Agir l’Europe, non la subir

Trois questions à Alain Maurech-Siman, directeur de la licence européenne de communication à l’Institut Catholique de Toulouse. Pour cet Européen convaincu, les citoyens, et parmi eux les chrétiens, ne doivent surtout pas se désintéresser de l’avenir d’une puissance d’équilibre et de paix qui façonne leur quotidien.

Comment est née votre passion pour l’Europe ?

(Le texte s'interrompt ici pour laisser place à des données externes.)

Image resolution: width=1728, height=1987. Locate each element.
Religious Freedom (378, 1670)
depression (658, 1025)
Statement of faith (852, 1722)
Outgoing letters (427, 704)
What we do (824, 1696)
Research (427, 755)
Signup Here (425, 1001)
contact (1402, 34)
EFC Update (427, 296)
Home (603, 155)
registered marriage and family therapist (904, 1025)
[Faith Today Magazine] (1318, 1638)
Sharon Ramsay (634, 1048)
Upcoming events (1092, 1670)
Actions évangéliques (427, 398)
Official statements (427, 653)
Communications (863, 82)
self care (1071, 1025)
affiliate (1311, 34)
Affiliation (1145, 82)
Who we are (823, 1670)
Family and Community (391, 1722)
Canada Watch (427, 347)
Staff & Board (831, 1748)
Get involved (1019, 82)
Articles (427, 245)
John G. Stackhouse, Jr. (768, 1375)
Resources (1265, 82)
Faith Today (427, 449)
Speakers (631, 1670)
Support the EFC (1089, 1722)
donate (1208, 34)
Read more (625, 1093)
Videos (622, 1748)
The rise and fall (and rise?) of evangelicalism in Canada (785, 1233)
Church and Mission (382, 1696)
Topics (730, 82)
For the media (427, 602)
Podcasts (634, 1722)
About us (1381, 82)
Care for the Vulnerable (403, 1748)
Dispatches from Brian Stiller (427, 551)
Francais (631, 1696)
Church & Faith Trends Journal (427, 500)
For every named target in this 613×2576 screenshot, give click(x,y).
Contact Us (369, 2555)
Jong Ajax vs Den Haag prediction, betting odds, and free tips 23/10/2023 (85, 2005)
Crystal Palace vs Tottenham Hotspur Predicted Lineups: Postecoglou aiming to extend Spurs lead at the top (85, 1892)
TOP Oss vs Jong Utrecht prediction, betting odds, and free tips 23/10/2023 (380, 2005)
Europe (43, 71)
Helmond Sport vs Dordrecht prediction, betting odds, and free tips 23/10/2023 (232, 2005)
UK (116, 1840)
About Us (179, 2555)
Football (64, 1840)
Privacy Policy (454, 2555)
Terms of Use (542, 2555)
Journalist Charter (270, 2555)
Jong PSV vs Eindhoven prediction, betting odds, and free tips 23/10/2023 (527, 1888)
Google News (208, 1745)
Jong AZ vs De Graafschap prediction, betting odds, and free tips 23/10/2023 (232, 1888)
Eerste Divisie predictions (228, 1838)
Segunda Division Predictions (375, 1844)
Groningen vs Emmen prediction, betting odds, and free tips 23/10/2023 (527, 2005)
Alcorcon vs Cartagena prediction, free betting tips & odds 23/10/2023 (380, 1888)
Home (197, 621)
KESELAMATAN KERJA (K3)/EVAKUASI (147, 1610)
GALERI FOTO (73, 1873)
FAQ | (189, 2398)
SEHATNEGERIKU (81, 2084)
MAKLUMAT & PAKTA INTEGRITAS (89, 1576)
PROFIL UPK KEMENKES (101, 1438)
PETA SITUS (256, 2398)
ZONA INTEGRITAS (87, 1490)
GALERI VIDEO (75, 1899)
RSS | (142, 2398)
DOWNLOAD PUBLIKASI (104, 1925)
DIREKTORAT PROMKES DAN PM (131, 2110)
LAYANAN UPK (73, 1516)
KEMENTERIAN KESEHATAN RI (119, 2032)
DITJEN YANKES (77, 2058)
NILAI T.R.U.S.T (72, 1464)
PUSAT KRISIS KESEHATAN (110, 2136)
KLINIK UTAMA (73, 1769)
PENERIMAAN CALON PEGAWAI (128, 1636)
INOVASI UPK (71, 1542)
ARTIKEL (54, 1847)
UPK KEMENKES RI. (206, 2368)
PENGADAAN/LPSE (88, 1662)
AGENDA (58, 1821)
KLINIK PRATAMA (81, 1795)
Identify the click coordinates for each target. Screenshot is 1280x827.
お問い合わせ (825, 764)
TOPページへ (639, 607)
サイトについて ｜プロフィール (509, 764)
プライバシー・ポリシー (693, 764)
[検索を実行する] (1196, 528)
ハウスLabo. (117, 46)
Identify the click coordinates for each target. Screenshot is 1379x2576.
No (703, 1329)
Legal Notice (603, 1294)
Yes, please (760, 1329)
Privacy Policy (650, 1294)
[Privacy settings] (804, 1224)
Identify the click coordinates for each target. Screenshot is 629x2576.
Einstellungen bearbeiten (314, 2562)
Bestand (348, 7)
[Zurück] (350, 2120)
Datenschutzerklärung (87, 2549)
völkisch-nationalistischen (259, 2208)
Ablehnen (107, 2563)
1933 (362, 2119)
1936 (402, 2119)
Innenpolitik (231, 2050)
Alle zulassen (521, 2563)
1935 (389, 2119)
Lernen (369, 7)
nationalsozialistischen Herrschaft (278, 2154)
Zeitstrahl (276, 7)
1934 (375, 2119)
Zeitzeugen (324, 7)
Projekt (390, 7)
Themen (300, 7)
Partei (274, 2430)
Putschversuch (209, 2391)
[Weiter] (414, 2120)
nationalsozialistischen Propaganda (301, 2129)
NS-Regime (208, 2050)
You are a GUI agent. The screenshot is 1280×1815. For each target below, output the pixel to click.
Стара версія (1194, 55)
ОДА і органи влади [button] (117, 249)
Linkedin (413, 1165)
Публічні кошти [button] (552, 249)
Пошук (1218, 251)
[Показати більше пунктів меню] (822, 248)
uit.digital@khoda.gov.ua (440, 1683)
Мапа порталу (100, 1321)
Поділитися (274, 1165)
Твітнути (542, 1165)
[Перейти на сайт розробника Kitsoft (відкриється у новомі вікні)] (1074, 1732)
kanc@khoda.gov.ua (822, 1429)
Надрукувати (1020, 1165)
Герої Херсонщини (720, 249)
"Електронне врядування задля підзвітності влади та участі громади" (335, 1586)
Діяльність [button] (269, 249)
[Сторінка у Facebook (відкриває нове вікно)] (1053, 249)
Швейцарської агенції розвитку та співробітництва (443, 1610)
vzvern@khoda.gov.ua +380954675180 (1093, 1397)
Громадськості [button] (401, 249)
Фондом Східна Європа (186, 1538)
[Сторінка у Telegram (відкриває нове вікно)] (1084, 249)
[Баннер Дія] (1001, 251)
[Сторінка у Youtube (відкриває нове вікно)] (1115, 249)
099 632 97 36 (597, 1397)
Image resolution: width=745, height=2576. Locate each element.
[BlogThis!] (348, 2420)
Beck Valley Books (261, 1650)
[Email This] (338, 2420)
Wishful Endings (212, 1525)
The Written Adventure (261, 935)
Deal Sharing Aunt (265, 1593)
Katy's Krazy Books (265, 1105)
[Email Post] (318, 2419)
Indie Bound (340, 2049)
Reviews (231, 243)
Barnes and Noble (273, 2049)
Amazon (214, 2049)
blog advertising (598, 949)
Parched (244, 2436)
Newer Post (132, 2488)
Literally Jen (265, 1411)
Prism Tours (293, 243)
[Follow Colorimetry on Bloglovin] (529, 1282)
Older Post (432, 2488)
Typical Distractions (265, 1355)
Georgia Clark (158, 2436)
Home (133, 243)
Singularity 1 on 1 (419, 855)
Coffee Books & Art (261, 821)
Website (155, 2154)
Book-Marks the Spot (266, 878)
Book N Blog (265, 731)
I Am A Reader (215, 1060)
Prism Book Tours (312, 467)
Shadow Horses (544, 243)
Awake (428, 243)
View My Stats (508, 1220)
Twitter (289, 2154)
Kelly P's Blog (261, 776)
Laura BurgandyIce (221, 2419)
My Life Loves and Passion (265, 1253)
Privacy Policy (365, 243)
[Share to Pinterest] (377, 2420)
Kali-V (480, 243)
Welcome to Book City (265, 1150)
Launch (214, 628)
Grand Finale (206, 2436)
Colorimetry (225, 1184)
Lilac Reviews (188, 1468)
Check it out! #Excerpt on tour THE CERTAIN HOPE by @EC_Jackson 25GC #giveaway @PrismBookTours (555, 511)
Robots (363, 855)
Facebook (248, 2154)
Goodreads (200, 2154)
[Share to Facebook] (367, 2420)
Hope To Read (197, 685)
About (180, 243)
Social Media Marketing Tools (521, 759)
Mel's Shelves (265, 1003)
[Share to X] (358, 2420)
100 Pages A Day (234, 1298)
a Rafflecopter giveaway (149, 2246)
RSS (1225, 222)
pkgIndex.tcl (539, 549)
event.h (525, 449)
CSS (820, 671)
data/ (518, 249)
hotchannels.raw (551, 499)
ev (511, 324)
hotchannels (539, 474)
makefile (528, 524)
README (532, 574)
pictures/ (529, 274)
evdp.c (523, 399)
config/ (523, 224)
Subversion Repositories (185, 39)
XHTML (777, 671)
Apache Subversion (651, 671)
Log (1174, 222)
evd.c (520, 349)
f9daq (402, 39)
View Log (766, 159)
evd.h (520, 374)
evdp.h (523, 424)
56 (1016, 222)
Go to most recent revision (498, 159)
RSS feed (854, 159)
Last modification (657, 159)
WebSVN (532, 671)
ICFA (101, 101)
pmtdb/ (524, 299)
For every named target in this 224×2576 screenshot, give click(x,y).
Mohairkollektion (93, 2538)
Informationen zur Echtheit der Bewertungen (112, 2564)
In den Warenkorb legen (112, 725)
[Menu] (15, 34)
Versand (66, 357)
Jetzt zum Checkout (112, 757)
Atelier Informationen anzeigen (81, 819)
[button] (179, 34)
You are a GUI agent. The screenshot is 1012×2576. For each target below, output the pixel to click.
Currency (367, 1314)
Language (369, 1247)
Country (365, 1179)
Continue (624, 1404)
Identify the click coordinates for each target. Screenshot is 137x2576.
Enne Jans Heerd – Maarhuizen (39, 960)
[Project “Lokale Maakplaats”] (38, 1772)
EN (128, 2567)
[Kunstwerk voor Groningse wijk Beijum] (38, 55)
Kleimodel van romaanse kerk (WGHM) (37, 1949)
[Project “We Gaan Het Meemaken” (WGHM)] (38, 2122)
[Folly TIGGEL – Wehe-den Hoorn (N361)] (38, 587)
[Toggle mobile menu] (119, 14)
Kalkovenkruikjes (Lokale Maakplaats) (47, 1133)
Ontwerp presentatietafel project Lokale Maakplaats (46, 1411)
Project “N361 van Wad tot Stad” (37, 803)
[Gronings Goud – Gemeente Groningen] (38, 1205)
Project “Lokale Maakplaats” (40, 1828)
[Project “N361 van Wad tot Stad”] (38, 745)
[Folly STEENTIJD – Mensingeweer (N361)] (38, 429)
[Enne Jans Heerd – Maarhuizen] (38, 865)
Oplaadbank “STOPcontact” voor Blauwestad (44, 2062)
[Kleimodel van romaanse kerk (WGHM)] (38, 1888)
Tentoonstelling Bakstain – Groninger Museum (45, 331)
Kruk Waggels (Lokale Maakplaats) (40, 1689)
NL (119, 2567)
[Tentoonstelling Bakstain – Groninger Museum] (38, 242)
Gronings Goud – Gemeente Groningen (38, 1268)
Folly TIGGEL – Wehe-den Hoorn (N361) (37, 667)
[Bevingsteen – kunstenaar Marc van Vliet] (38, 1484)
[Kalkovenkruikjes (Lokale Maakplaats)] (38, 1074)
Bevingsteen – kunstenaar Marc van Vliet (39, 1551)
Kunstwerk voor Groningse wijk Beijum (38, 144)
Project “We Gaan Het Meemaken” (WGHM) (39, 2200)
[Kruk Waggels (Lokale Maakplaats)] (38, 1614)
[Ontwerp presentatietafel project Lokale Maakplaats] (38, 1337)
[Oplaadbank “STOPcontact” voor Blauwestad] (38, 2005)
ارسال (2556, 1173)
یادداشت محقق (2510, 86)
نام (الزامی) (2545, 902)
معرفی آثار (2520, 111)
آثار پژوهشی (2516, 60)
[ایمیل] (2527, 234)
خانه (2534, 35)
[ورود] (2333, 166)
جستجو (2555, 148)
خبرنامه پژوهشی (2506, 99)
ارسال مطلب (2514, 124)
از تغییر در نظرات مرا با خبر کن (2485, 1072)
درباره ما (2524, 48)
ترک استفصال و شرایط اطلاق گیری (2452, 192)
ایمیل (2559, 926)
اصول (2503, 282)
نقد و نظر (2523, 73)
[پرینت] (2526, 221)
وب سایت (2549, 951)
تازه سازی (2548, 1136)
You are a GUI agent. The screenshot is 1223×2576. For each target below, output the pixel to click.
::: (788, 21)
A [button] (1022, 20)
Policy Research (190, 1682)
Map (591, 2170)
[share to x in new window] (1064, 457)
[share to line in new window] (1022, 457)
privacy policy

De culture franco-allemande, je suis un curieux mélange d’ethnies européennes : austro-hongroise et basque, avec des racines en Cornouailles ! Je me sens chez moi aussi bien en Allemagne qu’en France, en Espagne qu’en Angleterre.
Depuis l’âge de vingt ans, je me bats pour la construction européenne. On ne réalise pas le chemin qui a été parcouru depuis mai 1950 : après avoir souffert deux grandes guerres, l’Europe a réussi à surmonter un passé traumatique pour bâtir une démocratie de la concertation et non de la confrontation.
Il faut beaucoup d’humilité pour chercher ce qui rassemble et non ce qui sépare. Pour écrêter ce qui fâche afin de continuer à avancer sans qu’il y ait de perdant. Alors, on s’impatiente. On trouve que c’est tiède. On est mécontent de l’Europe et dès que quelque chose ne va pas, c’est de la faute de Bruxelles !
A l’approche des élections européennes, c’est surtout une certaine indifférence qui domine. Pourquoi ?
« L’Europe n’intéresse pas ! » C’est l’éternel refrain de la presse. Du coup, on entend peu parler de l’Europe. En tant qu’ancien expert auprès de la Commission européenne, je peux témoigner que l’Europe s’efforce pourtant de communiquer, dans ses 25 langues. Elle produit des milliers de publications, a une banque d’images et un centre de presse, le Centre Charlemagne, avec des correspondants accrédités, présents à Bruxelles.
Depuis 1979, le Parlement européen est élu au suffrage universel mais les citoyens européens méconnaissent largement son fonctionnement et son rôle. Or, le Parlement n’est pas simplement consulté : il a un vrai rôle de décision.
Et si l’Europe parait lointaine, ses directives et ses règlements retombent comme en pluie fine sur notre quotidien.
De quelle manière peut-on redonner le goût de l’Europe à nos concitoyens ?
Les élections de 2014 seront spécialement importantes puisque le Président de la Commission européenne sera choisi au sein du parti qui aura envoyé le plus de députés au Parlement européen*.
Chaque grande famille de partis a sa vision de la construction européenne.
On ne doit pas oublier que les pères fondateurs de l’Europe – comme Jean Monnet, Robert Schuman ou Konrad Adenauer – l’ont enracinée dans des valeurs chrétiennes, l’ont pétrie de la doctrine sociale de l’Eglise.
Où en est aujourd’hui cette Europe des valeurs, des solidarités ?
Chez nos étudiants en licence de communication européenne, nous sommes heureux de trouver cette recherche de sens et nous l’encourageons aussi bien à travers des propositions de « disputatio » autour de sujets de fond que de volontariat dans des actions de solidarité. A la remise de leur diplôme, ils prêtent un « serment d’éthique ». Personnellement, en voyant ces jeunes, je suis très optimiste pour l’avenir !
Propos recueillis par Anne Reboux

 


Actualité publiée le 15 mai 2014

 

 

* Avec le traité de Lisbonne, il est désormais probable que le président de l’exécutif bruxellois soit de la même couleur politique que le parti vainqueur des élections. Au moment du vote, les électeurs choisiront donc non seulement un parti, mais aussi son représentant pour ce poste central des institutions européennes.